Aim of the exercise:
Write out every line below again exactly as it stands, skipping each image.

Given entries:
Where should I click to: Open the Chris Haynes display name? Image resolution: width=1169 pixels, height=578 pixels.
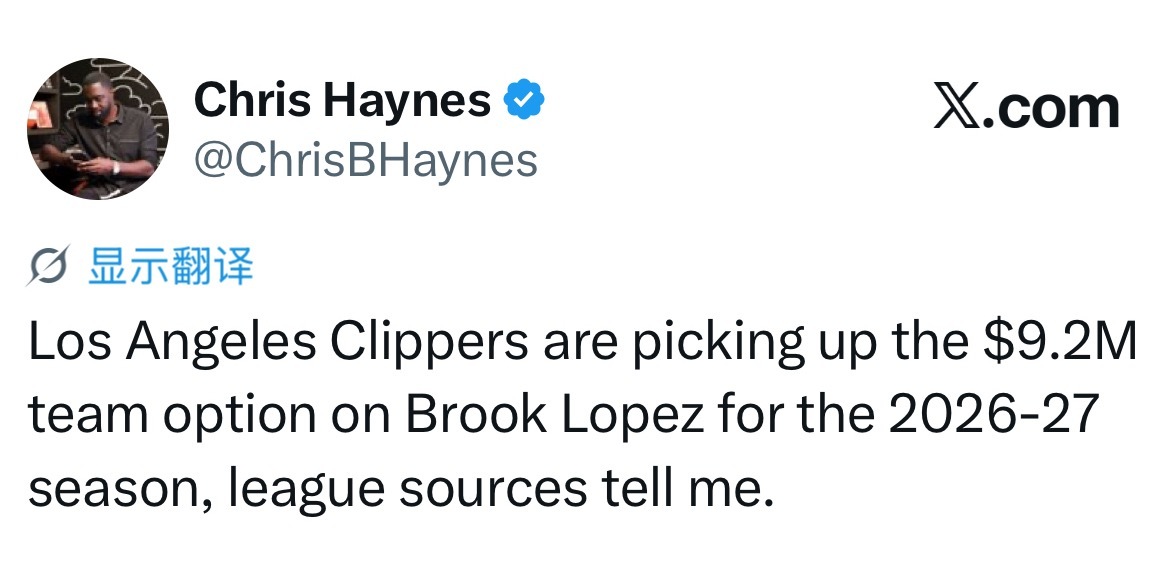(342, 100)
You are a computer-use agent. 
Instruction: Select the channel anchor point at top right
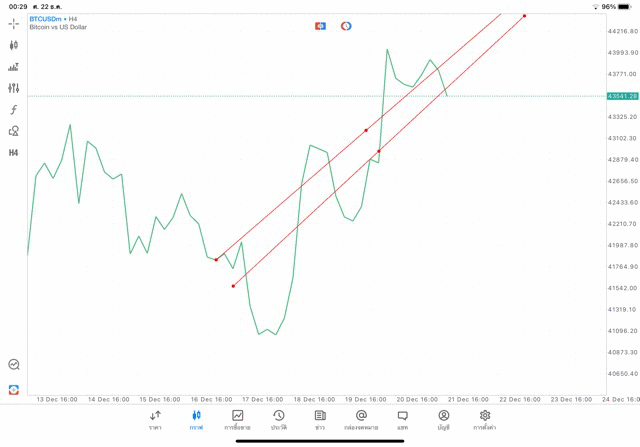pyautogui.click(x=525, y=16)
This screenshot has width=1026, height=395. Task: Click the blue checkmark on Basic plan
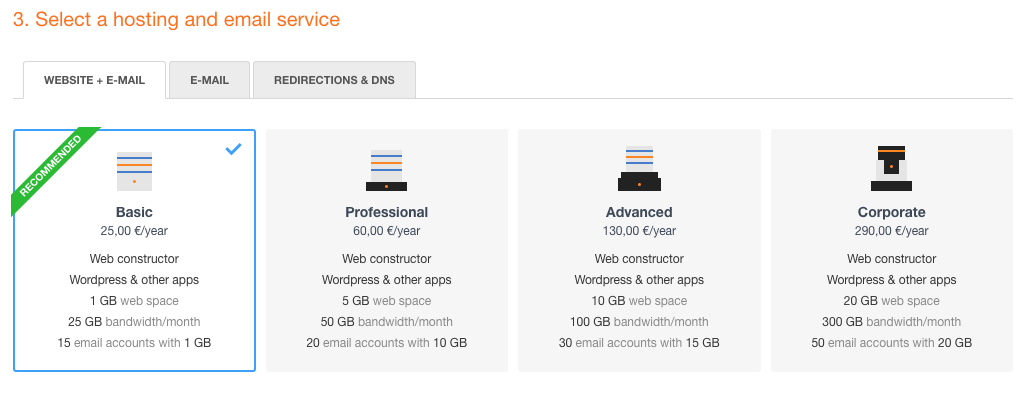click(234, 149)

Response:
Where should I click to: Open the Chris Haynes display name? Image resolution: width=1169 pixels, height=578 pixels.
(342, 100)
You are a computer-use agent. 
Instruction: Select the channel anchor point at top right
pyautogui.click(x=525, y=16)
This screenshot has width=1026, height=395. Task: Click the blue checkmark on Basic plan
click(234, 149)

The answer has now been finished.